From the Deighton Dossier, March 2012 (bold emphasis mine):

The narrative [of The Ipcress File] seems to twist 'social' norms: the hero is working class, rough around the edges, yet is more cultured, eats better food and better read than his bosses. Did the character's approach reflect perhaps your own worldview at the time in London, when attitudes were changing?

LD: Well, there were already plenty of class warriors around at the time I started writing. John Osborne, Alan Sillitoe and Arnold Wesker, who wrote Chips With Everything, were ‘angry young men’. I was of about the same age, but I wasn’t angry. What did I have to be angry about? I had had spent six wonderful years studying art. [...]

When I graduated from the Royal College of Art my diploma came from the hand of the Duke of Edinburgh. In the speech he made to us wide-eyed little van Goghs he said that artists were lucky. Artists, he said, could wend their way through all sections of society and all classes too. I took him at his word and despite being born in the Marylebone Workhouse I have found that a clean shirt and sober tie – plus a sense of humour – overcomes many social limitations.

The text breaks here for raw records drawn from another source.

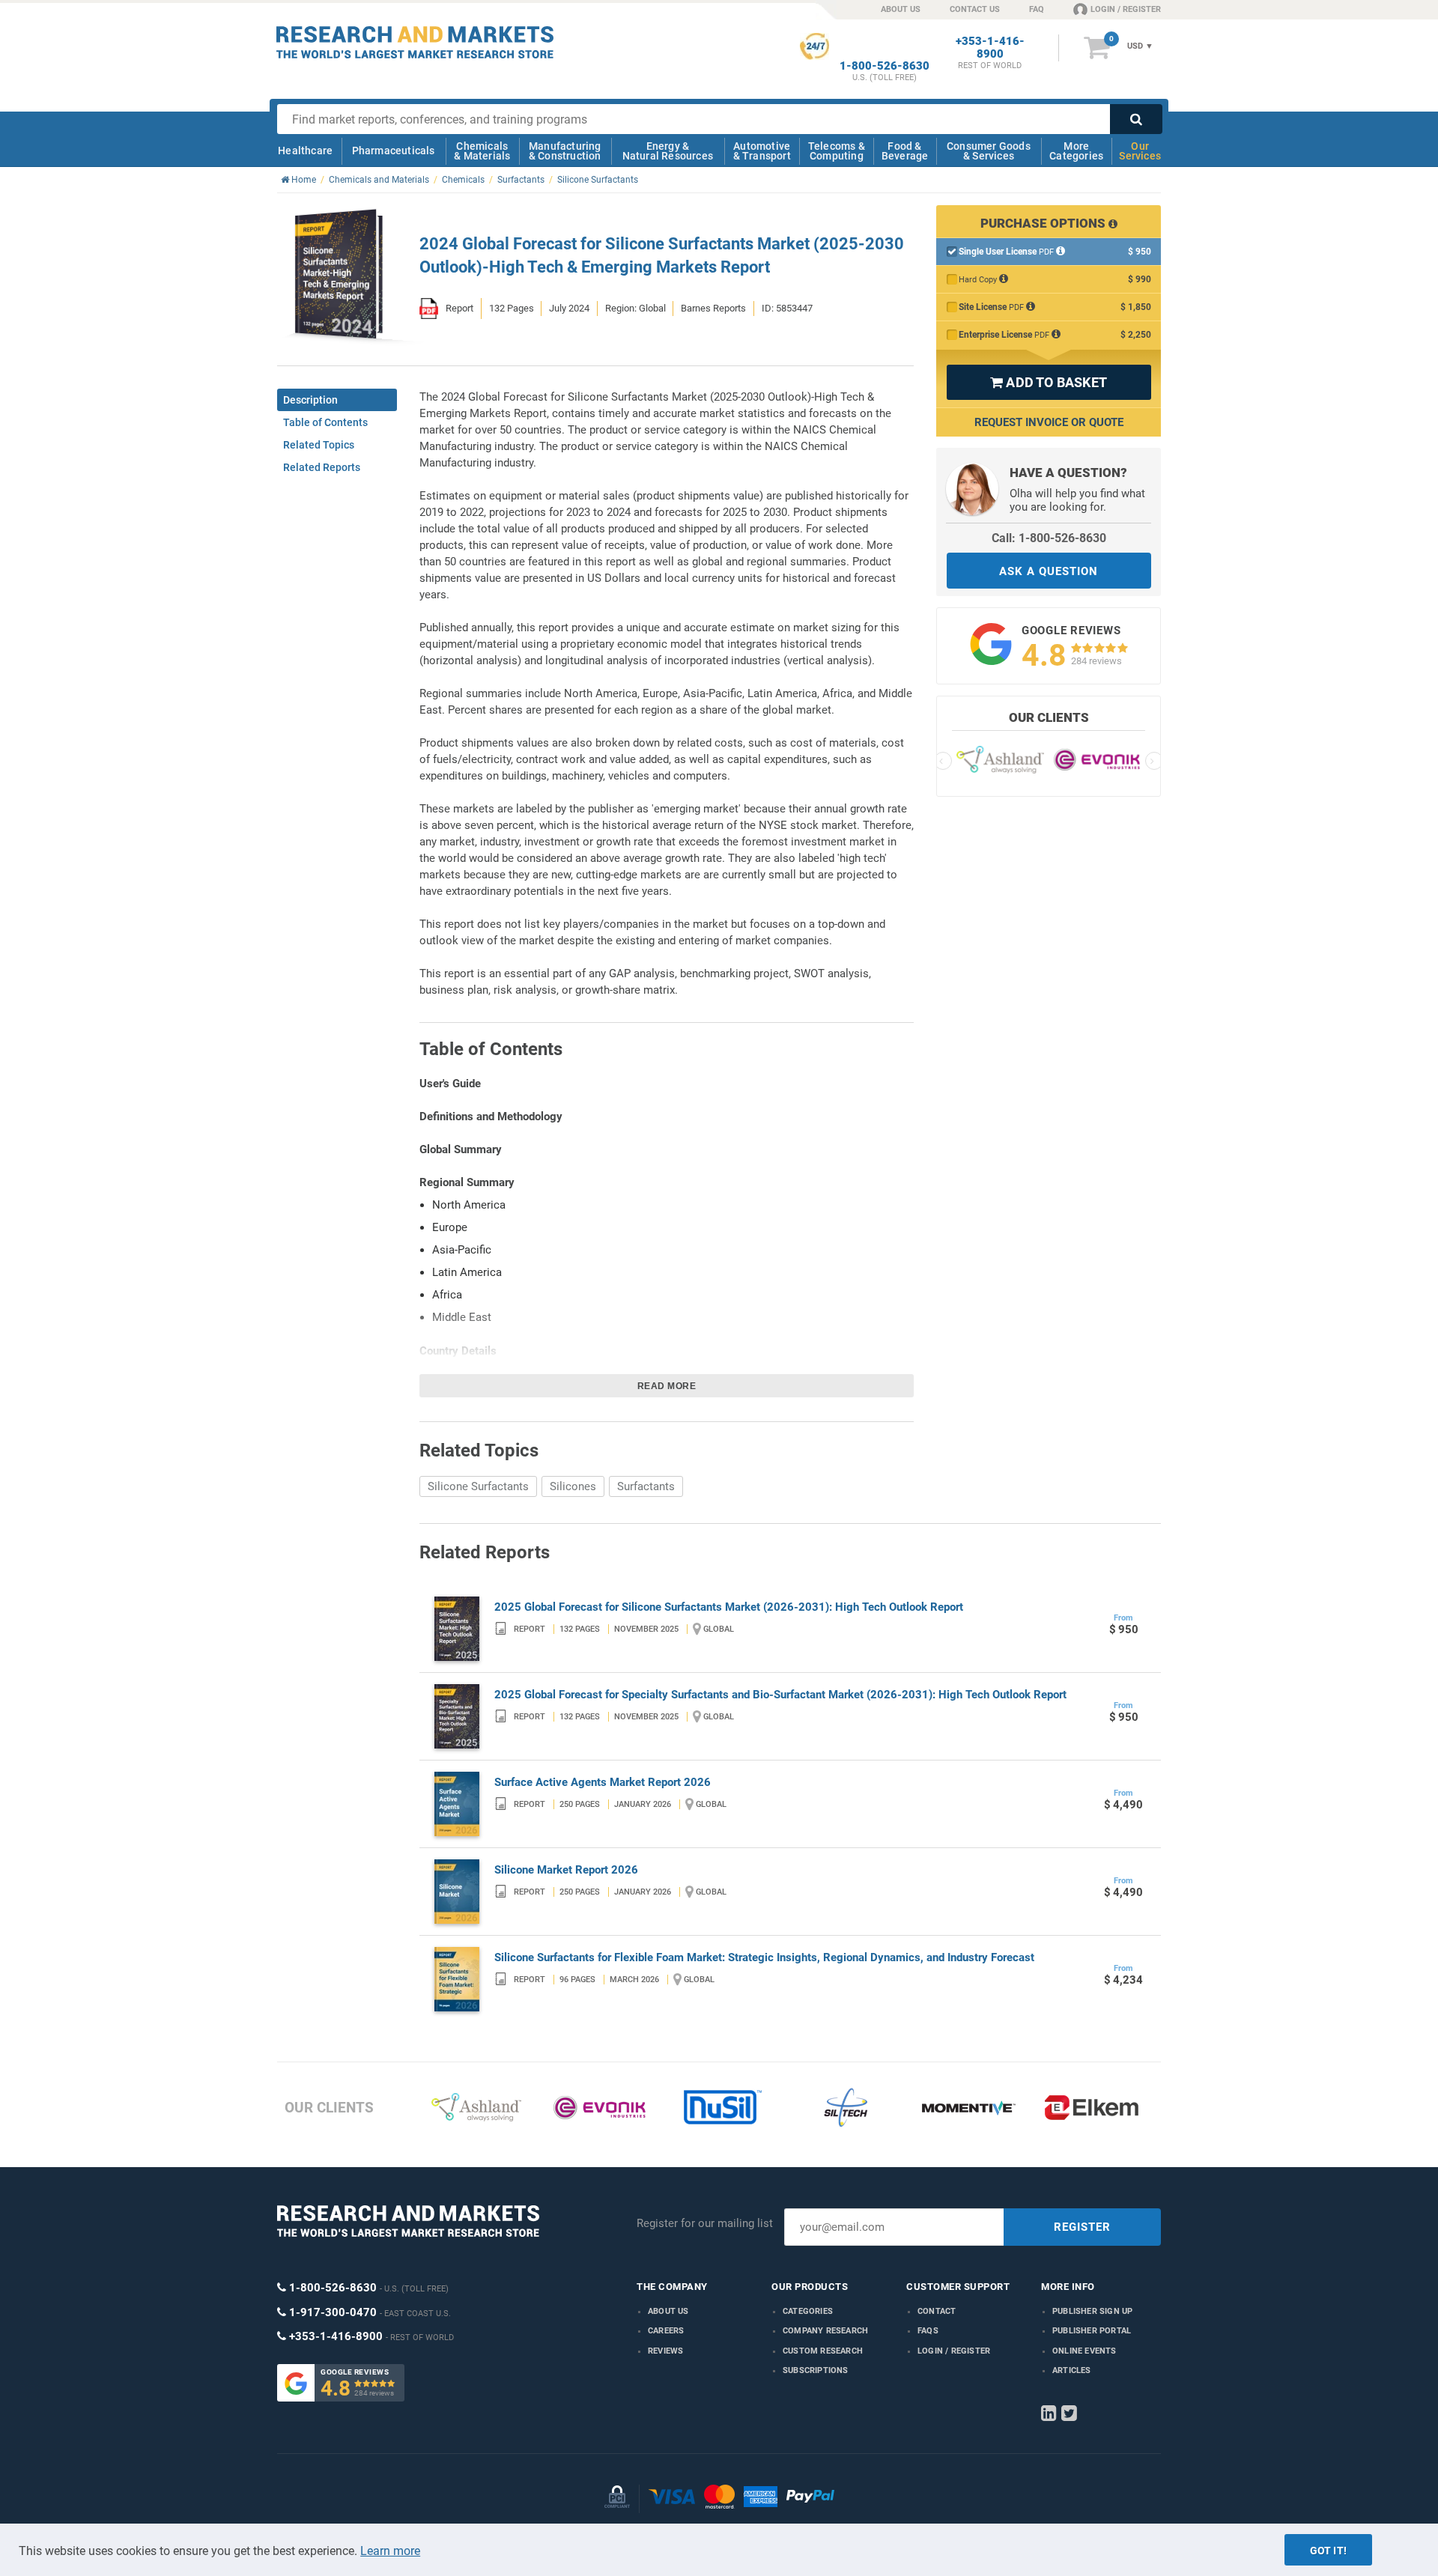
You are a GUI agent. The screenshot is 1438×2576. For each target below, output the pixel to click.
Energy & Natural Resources (667, 151)
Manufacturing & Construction (565, 151)
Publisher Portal (1091, 2331)
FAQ (1036, 9)
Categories (808, 2311)
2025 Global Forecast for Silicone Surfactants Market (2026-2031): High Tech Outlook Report (728, 1607)
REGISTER (1082, 2227)
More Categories (1076, 151)
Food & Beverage (905, 151)
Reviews (665, 2351)
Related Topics (318, 445)
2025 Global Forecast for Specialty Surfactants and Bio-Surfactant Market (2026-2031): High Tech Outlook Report (780, 1694)
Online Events (1084, 2351)
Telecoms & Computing (836, 151)
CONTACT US (975, 9)
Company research (825, 2331)
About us (668, 2311)
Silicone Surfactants (478, 1486)
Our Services (1140, 151)
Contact (936, 2311)
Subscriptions (816, 2370)
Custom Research (823, 2351)
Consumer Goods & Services (989, 151)
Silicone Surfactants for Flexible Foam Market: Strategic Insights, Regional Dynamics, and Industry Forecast (764, 1957)
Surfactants (646, 1486)
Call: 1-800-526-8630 (1049, 538)
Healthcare (305, 151)
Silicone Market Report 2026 (566, 1870)
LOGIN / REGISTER (1125, 9)
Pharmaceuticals (393, 151)
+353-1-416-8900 (990, 48)
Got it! (1328, 2551)
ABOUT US (900, 9)
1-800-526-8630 (884, 66)
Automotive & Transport (762, 151)
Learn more (390, 2551)
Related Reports (321, 467)
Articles (1071, 2370)
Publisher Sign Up (1092, 2311)
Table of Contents (325, 422)
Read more (667, 1386)
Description (310, 400)
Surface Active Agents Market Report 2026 (602, 1782)
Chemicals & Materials (482, 151)
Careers (666, 2331)
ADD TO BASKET (1048, 382)
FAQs (927, 2331)
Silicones (573, 1486)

I am not a class warrior. I respect and admire skills and education. Britain’s public schools have a long tradition of teaching the Victorian virtues; a belief in God, loyalty, modesty, justice, prudence, patriotism and sacrifice: I value those characteristics. When I poke fun at authority it’s not a matter of class, it is because authority is too often given to lazy and incompetent cronies. Prejudice of any sort is evil; it is illogical and destructive. ‘Give every boy an equal opportunity,’ I say. Never mind whether he comes from Eton or some workhouse in Marylebone. Girls too, of course!

He does, however, call himself a capitalist. From the Deighton Dossier, November 2012 (emphasis mine):

Yes, [Major Erich Stinnes] was based upon a grim-faced East German pen-pusher who had lived in Moscow where he became a 'Germany specialist'; at least, that's what I was told. He turned up rather too often among the people I knew in Berlin. I don’t think he was assigned to watching me (he would have been more friendly had that been the case), but he was a dedicated Marxist while I was a self-confessed capitalist. We didn't become friends!